After an MA in Japanese studies and linguistics in Bonn, I held positions at two interdisciplinary research clusters at Freie Universität Berlin titled “Actors of cultural globalization” and “Episteme in motion. Knowledge change in premodern societies”. Between 2009 and 2015, I undertook several research trips as a visiting fellow at the University of Tokyo. In 2016 I received my PhD from Freie Universität with a dissertation on the transformation of Chinese knowledge in Japan in the context of 19th-century globalization. Since then I have served as coordinator of the graduate school “Global Intellectual History” and research associate at the Center for Global History. This April, I started a British Academy Newton International Fellowship at the Centre for Transnational History, University College London.
4) How has receiving a TIFO Fellowship benefitted your research and/or your career? What do you think are the opportunities such a fellowship can offer to junior scholars?
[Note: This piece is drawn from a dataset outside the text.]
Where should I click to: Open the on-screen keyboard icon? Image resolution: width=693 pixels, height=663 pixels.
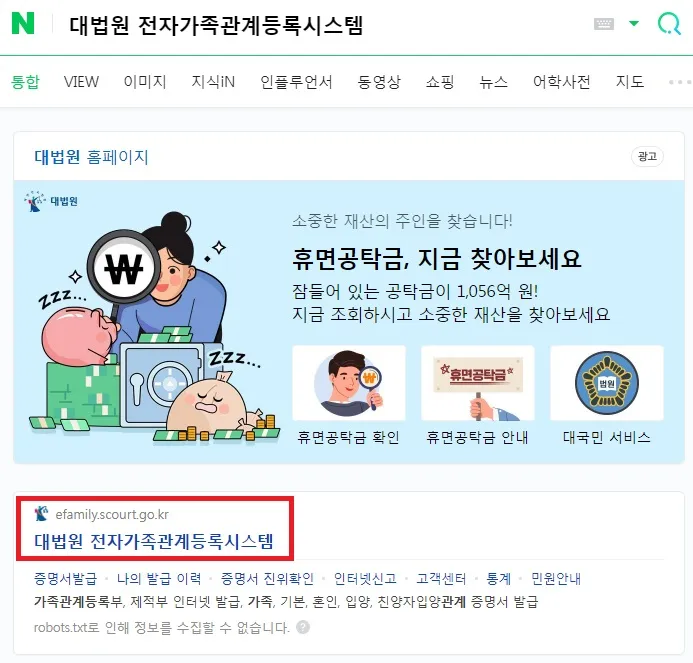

While my positions at Freie Universität came with some travel funds provided by the German Research Council, the TIFO fellowship allowed me to substantially extend my stay at the University of Tokyo in 2009/10. This was my first research stay in Japan, so the fellowship made all the difference: I was able to do in-depth work in the relevant archives, make new research contacts, participate in academic events, and generally familiarize myself with Japanese academia. I am truly grateful to my liaison officer at Toshiba International Foundation, Ms Obayashi Masae, who made every effort to provide me with all kinds of information, bring me in touch with other researchers, and invite me to cultural events. The report I wrote up for the bulletin of the European Association of Japanese Studies, which manages the application process for TIFO, turned out to be of great value as well, because it got read by established scholars who were so kind to approach me and express interest in my work. All in all, the fellowship was a brilliant opportunity for me, as I am sure it will be for future grantees.
5) Please name three of your major publications
Transcultural Philology in 19th-century Japan: The Case of Shigeno Yasutsugu (1827-1910). In: Philological Encounters 3 (2018), p. 3-33.
China Übersetzen. Globalisierung und chinesisches Wissen in Japan im 19. Jahrhundert. Frankfurt am Main, Campus, 2017.
Japanisch – Kundoku – Chinesisch. Zur Geschichte von Sprache und Übersetzung in Japan. In: Geschichte und Gesellschaft 38 (2012), p. 217-242.